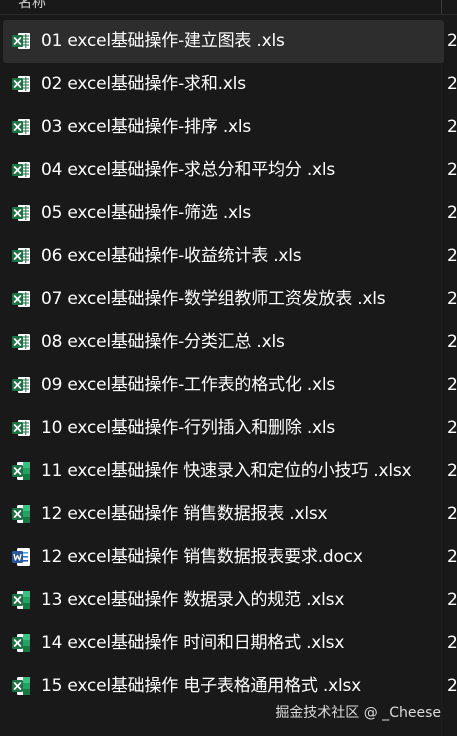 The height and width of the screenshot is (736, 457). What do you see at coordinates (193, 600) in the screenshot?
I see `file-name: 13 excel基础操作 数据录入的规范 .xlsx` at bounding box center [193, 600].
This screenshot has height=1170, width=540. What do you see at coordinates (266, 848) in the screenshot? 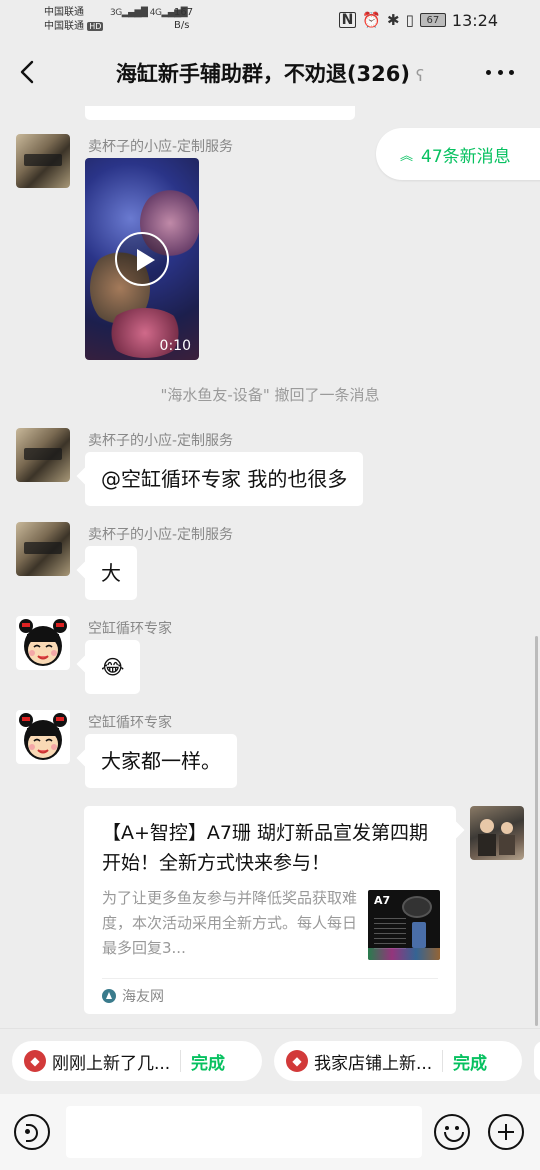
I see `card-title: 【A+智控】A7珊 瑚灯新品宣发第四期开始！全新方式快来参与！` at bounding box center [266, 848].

──────

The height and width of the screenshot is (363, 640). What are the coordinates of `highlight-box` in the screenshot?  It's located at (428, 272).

──────

» **WHAT THIS TASK INVOLVES**
Reproduce the listing from the line that contains "The height and width of the screenshot is (736, 457)." through the line that contains "center [266, 848].", substituting "This image" for "This screenshot" and leaving all else unchanged. Omit the pictures.

» **YOUR SOLUTION**
 The height and width of the screenshot is (736, 457). What do you see at coordinates (193, 600) in the screenshot?
I see `file-name: 13 excel基础操作 数据录入的规范 .xlsx` at bounding box center [193, 600].
This image has height=1170, width=540. What do you see at coordinates (266, 848) in the screenshot? 
I see `card-title: 【A+智控】A7珊 瑚灯新品宣发第四期开始！全新方式快来参与！` at bounding box center [266, 848].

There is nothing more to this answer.